Anthology of Poems
“When someone loves you, the way they say your name is different. You know that your name is safe in their mouth. ” This persuasive essays purpose is to persuade the reader to include three phenomenal poems in an anthology of Indigenous Poetry.
Each of the poems that will be introduced have been written by indigenous Australians, and each includes a form of a relationship within them, not only with people, but with culture, and Aboriginal and European Australians. The first poem to be introduced is Aboriginal Australia, by Jack Davis.
This gut wrenching poem is about the treacherous acts that the Europeans committed against the Aborigines. The second poem that will be discussed is Took the Children Away by Archie Roach. This poem, or song, is about the Stolen Generation, and the repercussions that it had on the children that experienced that event. Finally, the poem Son of Mine by Oodgeroo Noonuccal will be introduced. Son of Mine is about the emotions behind the fighting of the Europeans and Aborigines. Each of the three poems has a rightful place in an anthology of Indigenous Poetry.
The first poem that will be introduced is Aboriginal Australia written by poet Jack Davis. Aboriginal Australia is a raw and overwhelming poem about what the Europeans did to, and the effects that it had on most indigenous Australians. To support this heartfelt poem, Davis uses metaphors to accentuate the bold words that he has felt. The line, “I would find a pen to probe your freckled mind,” demonstrates the emotions that he was feeling in detail. It shows that between particular people relationships do not always have a strong foundation, and are often weak.
Likewise Davis’ use of imagery in, “The smile on the Governor’s face,” validates not only the emotion that the Governor was feeling, but what he thought about everything that was happening to the aborigines. Aboriginal Australia is a heart wrenching poem about the tumultuous events that were caused by the white people when they unjustly murdered and kidnapped a large sum of the indigenous population. The poem demonstrates the idea that at one point in time the relationships between white and black people was that of hatred.
The second poem that I wish to discuss is Took the Children Away, by Archie Roach, is a heartfelt story about the Stolen Generation. Having been one of the children that were taken away by the whites, Roach takes an insightful approach to his lyrics. The emotive and accusatory tone that Roach acquires, gives real meaning to his poem. Using the simile, “And how they fenced us in like sheep,” to convey the idea that the Aborigines didn’t really think that they had a say in how their life went, they were metaphorically trapped in their own skin.

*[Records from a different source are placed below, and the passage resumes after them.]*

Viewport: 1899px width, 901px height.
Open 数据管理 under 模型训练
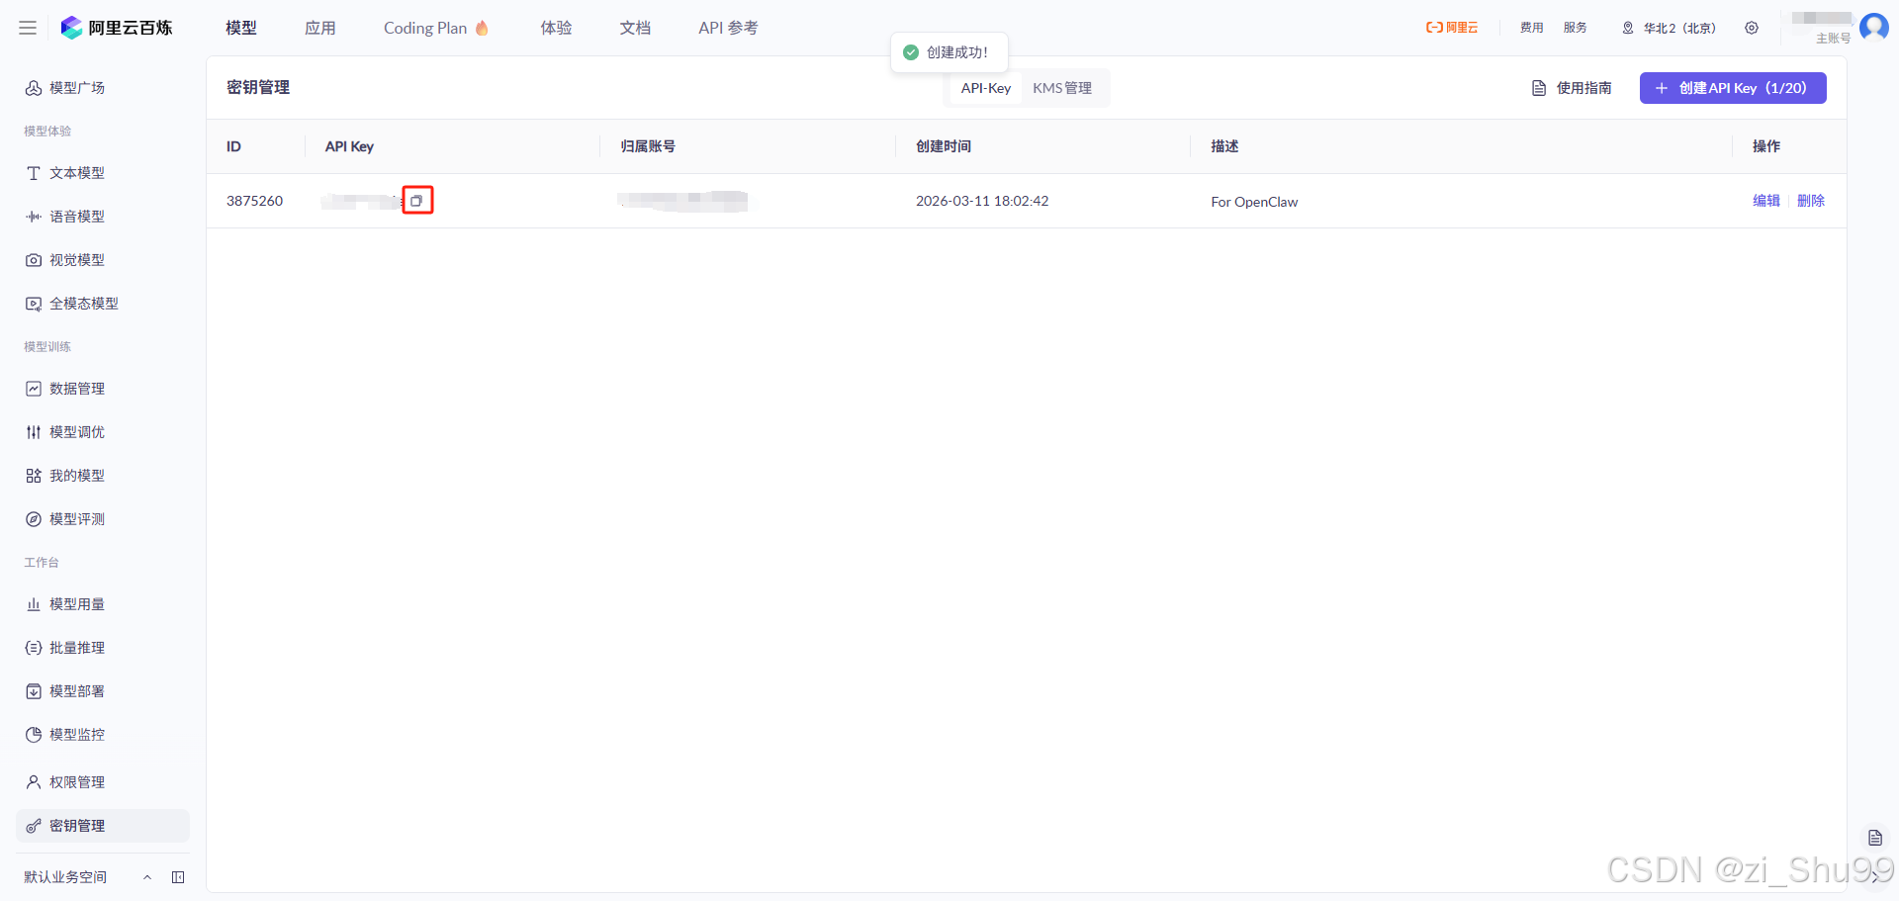click(78, 388)
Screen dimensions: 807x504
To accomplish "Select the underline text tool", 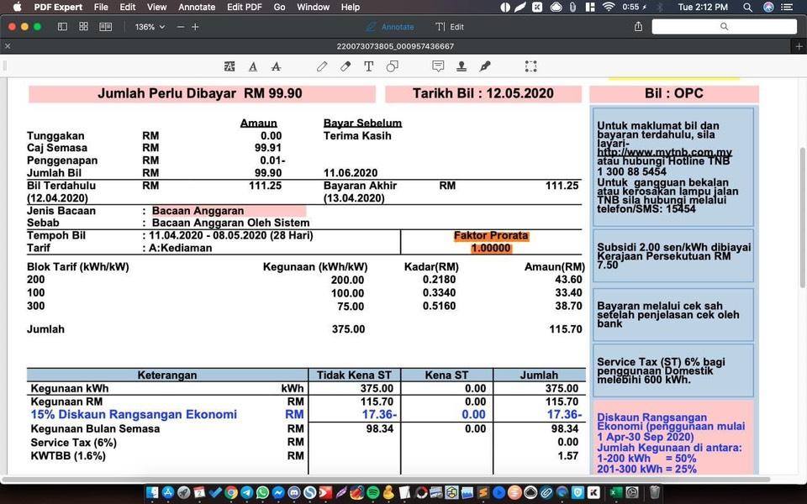I will click(253, 66).
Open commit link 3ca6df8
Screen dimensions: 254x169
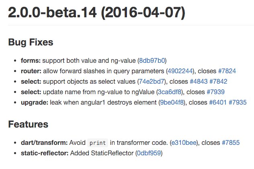point(170,92)
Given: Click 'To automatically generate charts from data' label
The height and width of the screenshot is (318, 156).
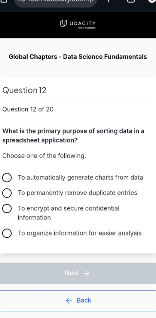Looking at the screenshot, I should (80, 178).
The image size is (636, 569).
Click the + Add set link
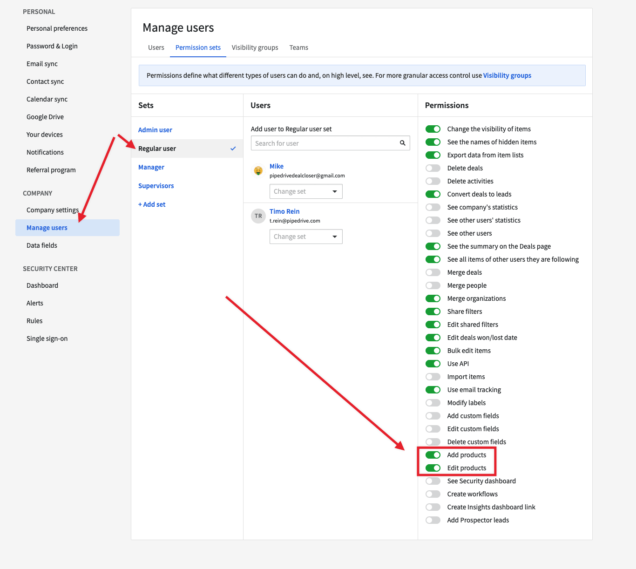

The aboriginal children started to lose their relationship with their land and culture. The Aboriginal children were taught how to act and live, being told that it was good manners to always do what they were told, no matter how ridiculous the order was. Likewise, Roach’s shrewd use of visual imagery in, “said to us come take our hand, sent us off to mission land,” creates an idea of juxtaposition as they told the children that they were going to help and teach them, when all they did was send them off to white families as servants.
The aboriginal people were told that they would be treated with respect, and they would be educated, but were treated the exact opposite of what they were told. Took the Children Away deserves to be in the anthology of Indigenous Australian poetry as it has been written from a personal perspective, and has the exact emotions that were felt by one of the stolen children. The third and final poem that I would like to talk over is Son of Mine by Oodgeroo Noonuccal.
Son of Mine is a short and straight to the point poem on the experiences that the Aboriginal people went through while fighting the Europeans. It discusses the good and bad emotions, and actions that the Aboriginals went through, including the heartbreak, and brotherhood that both races experienced. Noonuccal has great pride in her tone when she mentions the, “… brave and fine,” men that put others before themselves during the often hard and tumultuous events that occurred. She describes the different relationships between the two different races.
Noonuccal really defines the large gap between the two different relationships, and how quick the relationship could change. Noonuccal’s use of juxtaposition in, “black and white entwine,” deeply expresses the relationships between the two different cultures of indigenous, and European. Son of Mine definitely deserves to be in an Anthology for Indigenous Australians as it is one of the only texts that include both the hatred, and the brotherhood between the white and indigenous Australians. It would be a great addition to the anthology.
All three of these poems demonstrate some sort of a relationship. They show great compassion for whatever topic they are artistically discussing. Aboriginal Australia, Took the Children Away, and Son of Mine all demonstrate feelings of hurt, happiness and heartbreak, thus making them beneficial for the anthology. The three poems that have been introduced each have a theme of relationships, whether between race, or culture. They definitely deserve a spot in an anthology of Indigenous Poetry.